Excerpts from a dataset:

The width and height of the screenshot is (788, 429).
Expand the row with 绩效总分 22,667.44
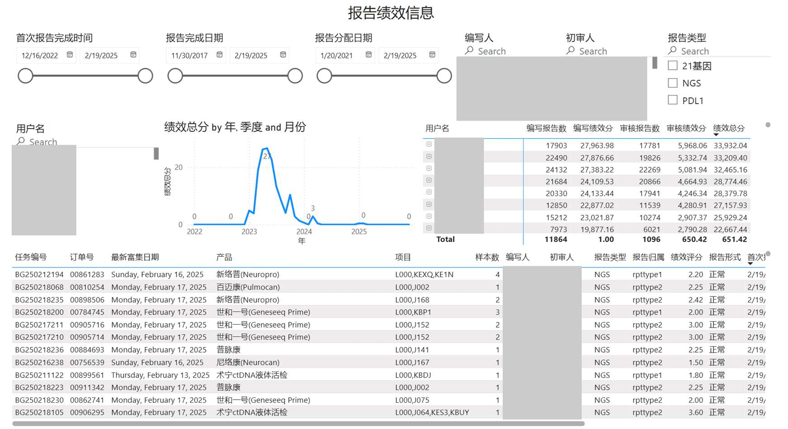[429, 228]
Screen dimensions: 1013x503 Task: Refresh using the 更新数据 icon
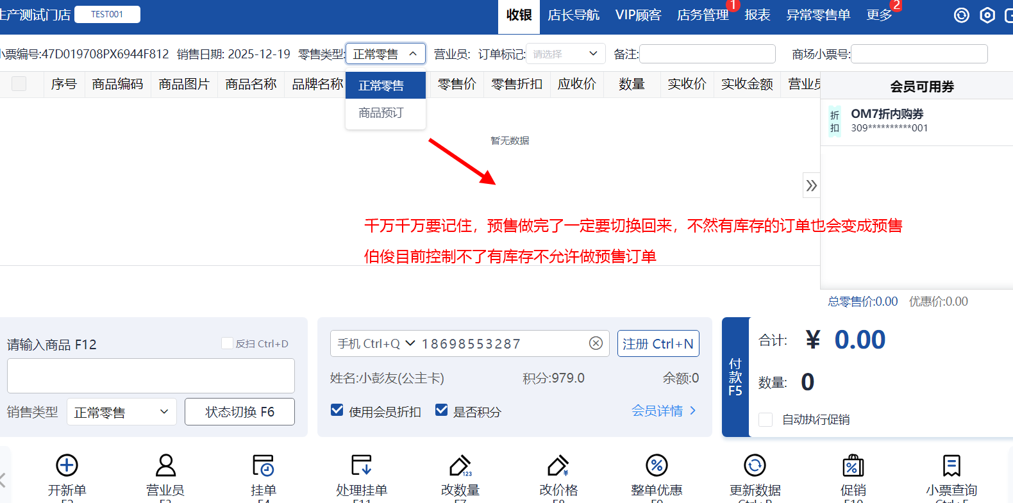(x=755, y=466)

• [Exercise aim]: This exercise calls for the records to be given again exactly, without the images.

• [Written solution]:
The width and height of the screenshot is (788, 429).
Expand the row with 绩效总分 22,667.44
[429, 228]
Screen dimensions: 1013x503 Task: Refresh using the 更新数据 icon
(x=755, y=466)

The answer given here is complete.